YOUR INSTRUCTIONS:
Please set down every entry from the listing below, word for word.

Segment Open

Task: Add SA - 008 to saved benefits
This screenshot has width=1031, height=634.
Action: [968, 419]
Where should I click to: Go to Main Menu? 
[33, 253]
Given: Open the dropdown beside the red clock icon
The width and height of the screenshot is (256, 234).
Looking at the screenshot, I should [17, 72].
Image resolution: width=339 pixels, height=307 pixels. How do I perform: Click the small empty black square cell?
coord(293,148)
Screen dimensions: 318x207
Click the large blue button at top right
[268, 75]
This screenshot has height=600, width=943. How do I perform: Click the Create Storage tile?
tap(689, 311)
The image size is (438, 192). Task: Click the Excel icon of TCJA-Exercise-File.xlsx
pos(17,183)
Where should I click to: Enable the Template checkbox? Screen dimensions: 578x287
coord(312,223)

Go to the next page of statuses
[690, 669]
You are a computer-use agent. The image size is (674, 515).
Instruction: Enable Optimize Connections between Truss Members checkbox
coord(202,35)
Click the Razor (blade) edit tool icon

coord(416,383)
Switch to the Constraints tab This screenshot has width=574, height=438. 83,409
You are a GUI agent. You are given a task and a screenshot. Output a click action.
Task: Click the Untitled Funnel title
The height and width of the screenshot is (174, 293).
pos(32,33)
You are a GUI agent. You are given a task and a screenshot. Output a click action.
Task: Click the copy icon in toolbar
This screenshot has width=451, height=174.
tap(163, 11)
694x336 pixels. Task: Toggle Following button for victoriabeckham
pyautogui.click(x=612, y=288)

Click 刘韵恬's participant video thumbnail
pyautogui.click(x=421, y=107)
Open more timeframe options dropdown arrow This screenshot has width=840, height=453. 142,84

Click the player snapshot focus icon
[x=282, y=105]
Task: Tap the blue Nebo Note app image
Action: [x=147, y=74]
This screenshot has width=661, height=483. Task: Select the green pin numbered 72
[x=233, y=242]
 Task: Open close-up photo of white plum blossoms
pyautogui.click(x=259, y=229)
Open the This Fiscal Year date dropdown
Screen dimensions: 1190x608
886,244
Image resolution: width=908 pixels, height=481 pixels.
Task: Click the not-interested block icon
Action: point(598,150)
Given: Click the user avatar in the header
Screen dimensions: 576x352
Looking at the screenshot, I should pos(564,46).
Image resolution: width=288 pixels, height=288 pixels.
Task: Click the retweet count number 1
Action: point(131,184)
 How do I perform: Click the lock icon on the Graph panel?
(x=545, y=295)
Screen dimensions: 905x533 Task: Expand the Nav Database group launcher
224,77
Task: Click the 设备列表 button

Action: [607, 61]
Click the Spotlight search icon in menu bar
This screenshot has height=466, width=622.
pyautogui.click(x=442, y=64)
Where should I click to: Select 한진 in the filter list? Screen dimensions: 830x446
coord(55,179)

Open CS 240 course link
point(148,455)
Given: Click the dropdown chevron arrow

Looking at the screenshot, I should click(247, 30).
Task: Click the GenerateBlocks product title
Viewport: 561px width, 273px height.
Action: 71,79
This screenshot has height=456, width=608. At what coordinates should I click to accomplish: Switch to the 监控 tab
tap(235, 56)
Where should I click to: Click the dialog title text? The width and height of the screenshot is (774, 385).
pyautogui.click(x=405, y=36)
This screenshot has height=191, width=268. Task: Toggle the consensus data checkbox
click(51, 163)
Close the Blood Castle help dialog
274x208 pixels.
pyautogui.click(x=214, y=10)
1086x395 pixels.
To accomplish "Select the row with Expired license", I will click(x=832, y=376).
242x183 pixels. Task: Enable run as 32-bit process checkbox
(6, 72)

Segment Closed

OUTPUT BELOW:
Task: Add SA - 008 to saved benefits
This screenshot has width=1031, height=634.
Action: [968, 419]
Where should I click to: Go to Main Menu? 
[33, 253]
Given: Open the dropdown beside the red clock icon
The width and height of the screenshot is (256, 234).
Looking at the screenshot, I should [17, 72].
Image resolution: width=339 pixels, height=307 pixels. How do I perform: Click the small empty black square cell?
coord(293,148)
Screen dimensions: 318x207
Click the large blue button at top right
[268, 75]
This screenshot has height=600, width=943. How do I perform: Click the Create Storage tile?
tap(689, 311)
The image size is (438, 192). Task: Click the Excel icon of TCJA-Exercise-File.xlsx
pos(17,183)
Where should I click to: Enable the Template checkbox? Screen dimensions: 578x287
coord(312,223)

Go to the next page of statuses
[690, 669]
You are a computer-use agent. The image size is (674, 515).
Instruction: Enable Optimize Connections between Truss Members checkbox
coord(202,35)
Click the Razor (blade) edit tool icon

coord(416,383)
Switch to the Constraints tab This screenshot has width=574, height=438. 83,409
You are a GUI agent. You are given a task and a screenshot. Output a click action.
Task: Click the Untitled Funnel title
The height and width of the screenshot is (174, 293).
pos(32,33)
You are a GUI agent. You are given a task and a screenshot. Output a click action.
Task: Click the copy icon in toolbar
This screenshot has width=451, height=174.
tap(163, 11)
694x336 pixels. Task: Toggle Following button for victoriabeckham
pyautogui.click(x=612, y=288)

Click 刘韵恬's participant video thumbnail
pyautogui.click(x=421, y=107)
Open more timeframe options dropdown arrow This screenshot has width=840, height=453. 142,84

Click the player snapshot focus icon
[x=282, y=105]
Task: Tap the blue Nebo Note app image
Action: [x=147, y=74]
This screenshot has width=661, height=483. Task: Select the green pin numbered 72
[x=233, y=242]
 Task: Open close-up photo of white plum blossoms
pyautogui.click(x=259, y=229)
Open the This Fiscal Year date dropdown
Screen dimensions: 1190x608
886,244
Image resolution: width=908 pixels, height=481 pixels.
Task: Click the not-interested block icon
Action: point(598,150)
Given: Click the user avatar in the header
Screen dimensions: 576x352
Looking at the screenshot, I should pos(564,46).
Image resolution: width=288 pixels, height=288 pixels.
Task: Click the retweet count number 1
Action: point(131,184)
 How do I perform: Click the lock icon on the Graph panel?
(x=545, y=295)
Screen dimensions: 905x533 Task: Expand the Nav Database group launcher
224,77
Task: Click the 设备列表 button

Action: [607, 61]
Click the Spotlight search icon in menu bar
This screenshot has height=466, width=622.
pyautogui.click(x=442, y=64)
Where should I click to: Select 한진 in the filter list? Screen dimensions: 830x446
coord(55,179)

Open CS 240 course link
point(148,455)
Given: Click the dropdown chevron arrow

Looking at the screenshot, I should click(247, 30).
Task: Click the GenerateBlocks product title
Viewport: 561px width, 273px height.
Action: 71,79
This screenshot has height=456, width=608. At what coordinates should I click to accomplish: Switch to the 监控 tab
tap(235, 56)
Where should I click to: Click the dialog title text? The width and height of the screenshot is (774, 385).
pyautogui.click(x=405, y=36)
This screenshot has height=191, width=268. Task: Toggle the consensus data checkbox
click(51, 163)
Close the Blood Castle help dialog
274x208 pixels.
pyautogui.click(x=214, y=10)
1086x395 pixels.
To accomplish "Select the row with Expired license", I will click(x=832, y=376).
242x183 pixels. Task: Enable run as 32-bit process checkbox
(6, 72)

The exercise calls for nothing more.